A exigência de comunicação para suspensão é oriunda da Constituição de 1934, cujo legislador procurou inserir o balizamento entre os Poderes do Estado.

Contudo, o papel do Senado tem sofrido grande mutação em vista do atual perfil conferido ao STF, sobretudo após a atual Constituição de 1988, quando várias normas ampliaram as suas competências e, conseqüentemente, o seu grau de importância, no que tange ao controle repressivo de constitucionalidade. Com efeito, a jurisprudência do Supremo vem atribuindo, cada vez mais, transcendência ao decisum proferido em sede de controle difuso, fixando em seus entendimentos que os Tribunais não teriam a necessidade de encaminhar a questão constitucional para análise do Pleno, em cumprimento ao disposto pelo art. 97 da CRFB (princípio da reserva do plenário), quando o Supremo já tivesse se manifestado sobre a questão em controle difuso. A decisão proferida pelo STF seria transcendente, o que tornaria dispensável a convocação do Pleno perante os tribunais inferiores. Esta solução acabou sendo consagrada no Código de Processo Civil, pelo parágrafo único do art. 481, in verbis:

“Art. 481. [...]

Parágrafo único. Os órgãos fracionários dos tribunais não submeterão ao plenário, ou ao órgão especial, a argüição de inconstitucionalidade, quando já houver pronunciamento

destes ou do plenário do Supremo Tribunal Federal sobre a questão”.
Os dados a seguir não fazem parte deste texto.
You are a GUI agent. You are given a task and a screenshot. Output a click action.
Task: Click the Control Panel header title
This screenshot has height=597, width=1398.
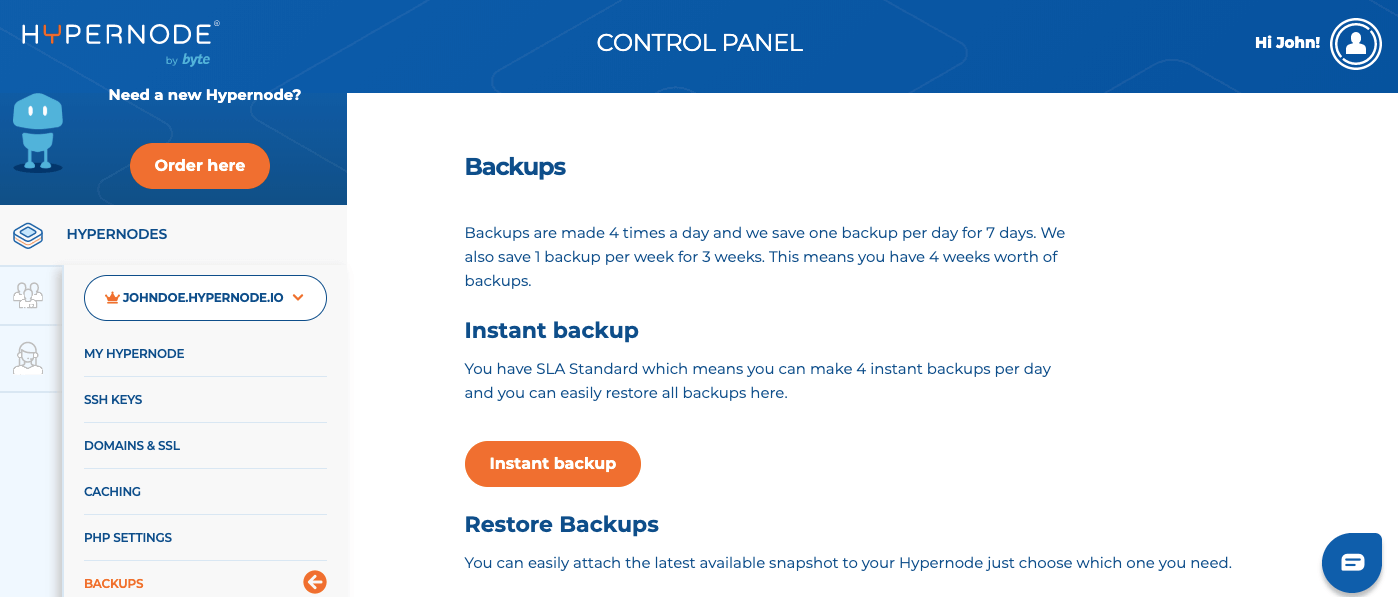point(699,43)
O atual posicionamento do STF, portanto, demonstra claramente uma tendência inelutável marcada pela objetivação do processo constitucional, o que provocará, a longo prazo, uma aproximação das eficácias sentenciais no controle difuso e concentrado, que até então estavam carentes de uma maior articulação entre si. Esta tendência veio a ser consolidada com a exigência da repercussão geral da questão constitucional, que traçou um novo perfil para o controle de constitucionalidade e, em especial, para o recurso extraordinário. É o que nos descreve Encarnacion Alfonso Lor:

“Ora, se em sede de recurso extraordinário (controle difuso), o requisito da repercussão geral, veio conforme demonstrado, para diminuir a carga de trabalho do Supremo e prestar uniformidade à inteligência da Constituição, qual o propósito de se manter em vigor, da forma como regulamentado, o art.

52, X, do Texto Maior?

Outra questão; se o Supremo Tribunal Federal agrega as funções de órgão de cúpula do Poder Judiciário e, cada vez mais, de Corte Constitucional, por que, então submeter suas decisões a uma posterior convalidação do Senado Federal, cuja competência, aliás, é residual, poste que não lhe é permitido questionar as decisões de mérito do Supremo?

[...]

Em suma, o art. 52, X, do Texto Maior parece superado – ou, ao menos, de parca utilidade -, mormente com as inovações introduzidas pela Emenda Constitucional 45/2004. Essa inteligência não é nova. Já em 1990, o Ministro Gilmar Ferreira Mendes propunha a supressão do dispositivo, com a conseqüente atribuição de eficácia erga omnes e efeito vinculante às decisões proferidas pelo Supremo Tribunal Federal, ‘também no caso concreto’” (LOR, 2009, p. 109-111).